_Directions_
Start at the line in the entries below that contains "Enable the 禁ping switch", stop at the line that contains "The height and", and output exactly the lines in that span, both ends included.

Segment Start: Material provided

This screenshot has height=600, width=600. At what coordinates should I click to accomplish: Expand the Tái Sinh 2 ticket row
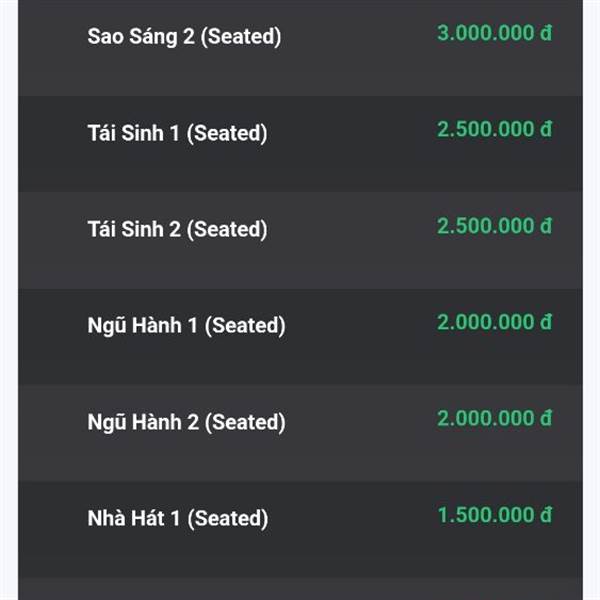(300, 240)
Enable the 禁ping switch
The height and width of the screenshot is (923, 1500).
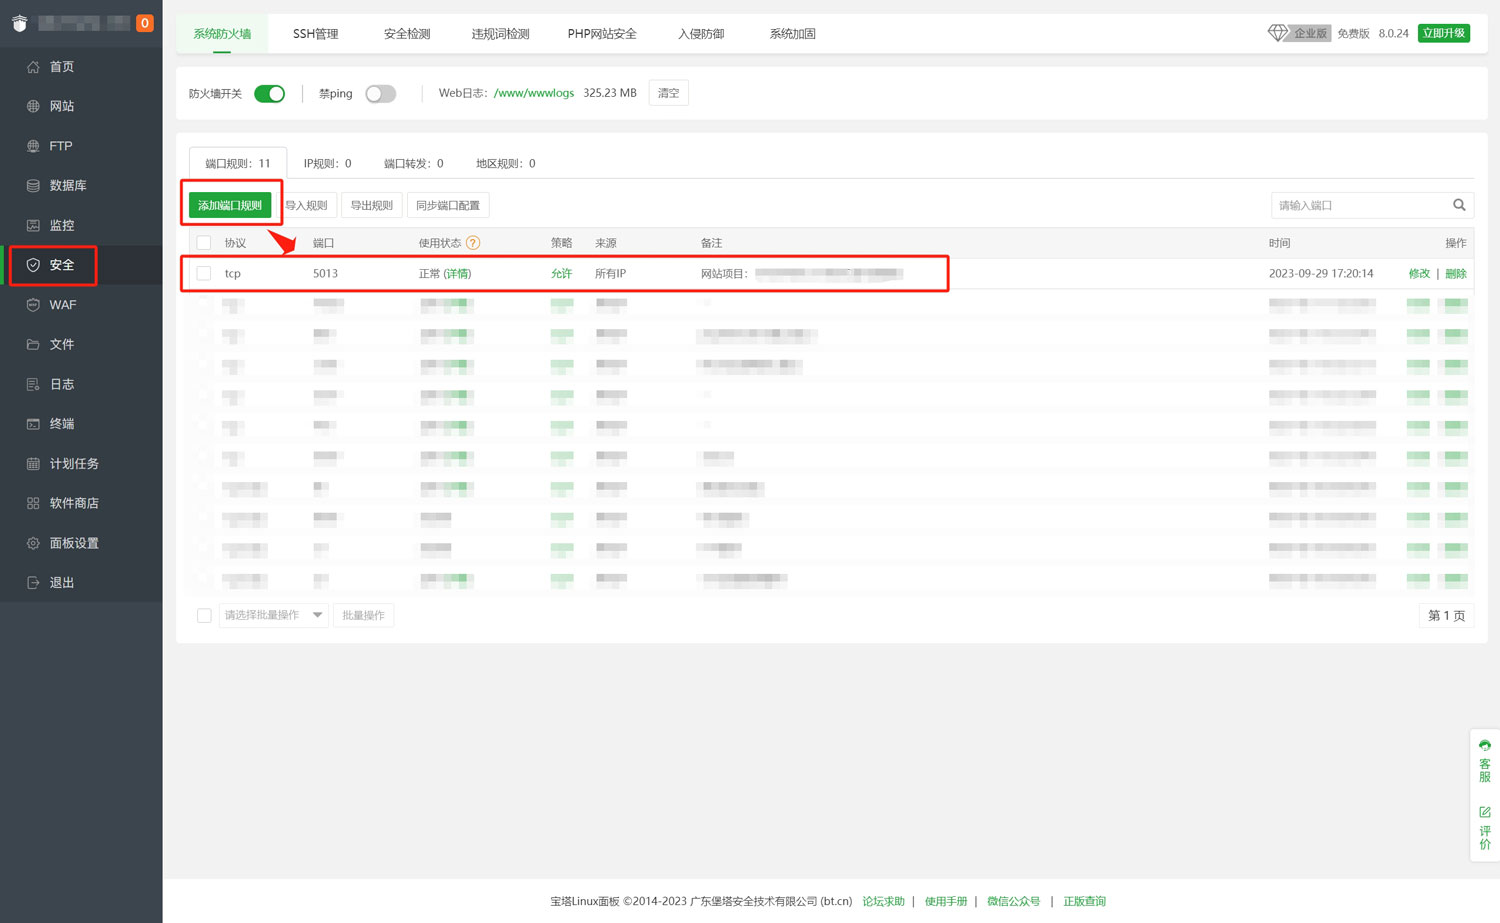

Segment End: Material provided
Segment Start: Material provided

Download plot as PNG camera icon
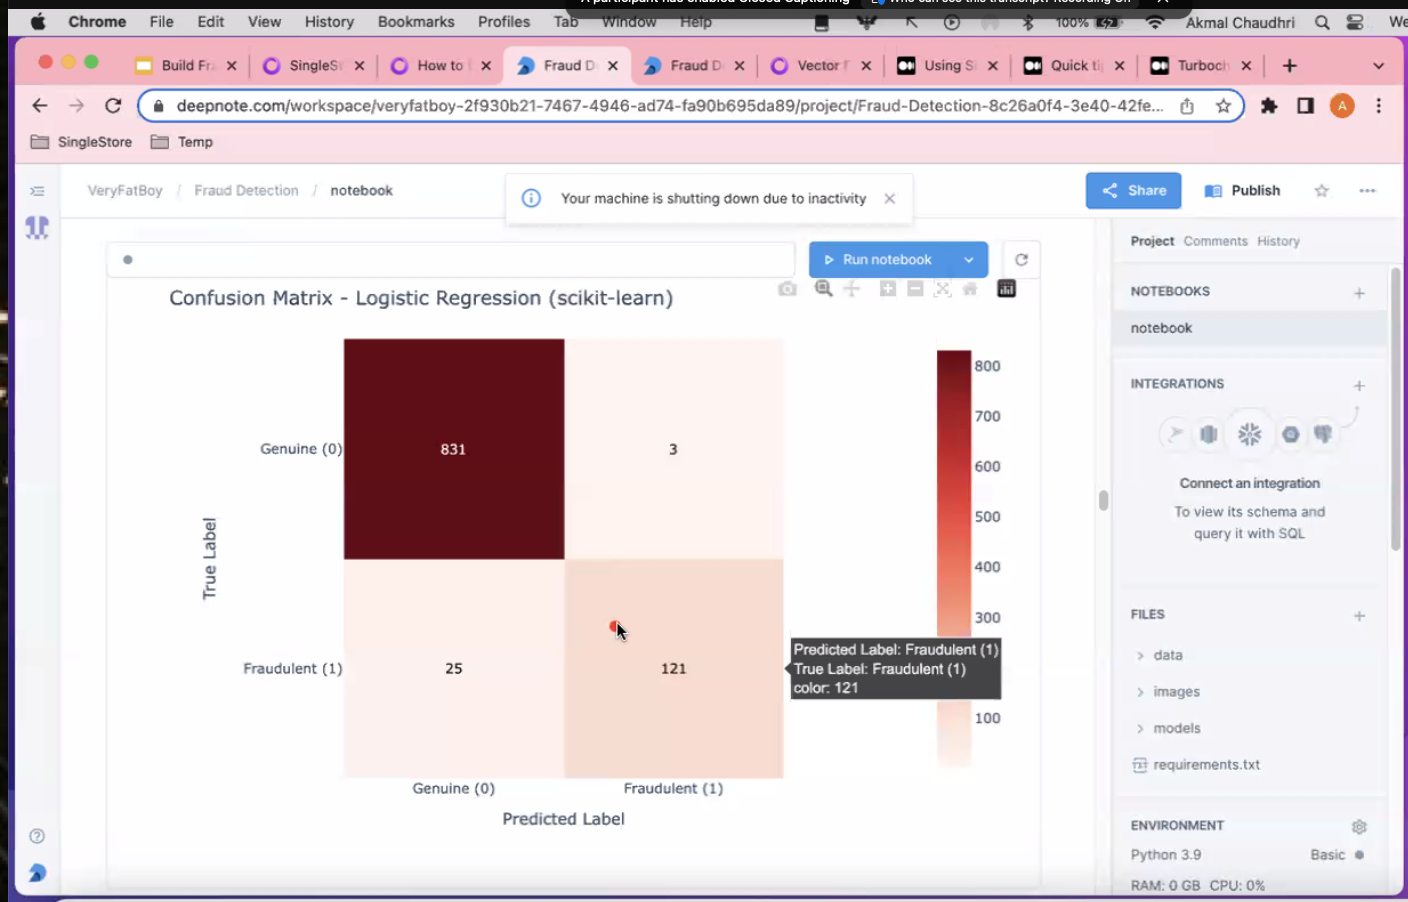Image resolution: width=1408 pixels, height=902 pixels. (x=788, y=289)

Segment End: Material provided

_Output of the exercise_
Enable the 禁ping switch
The height and width of the screenshot is (923, 1500).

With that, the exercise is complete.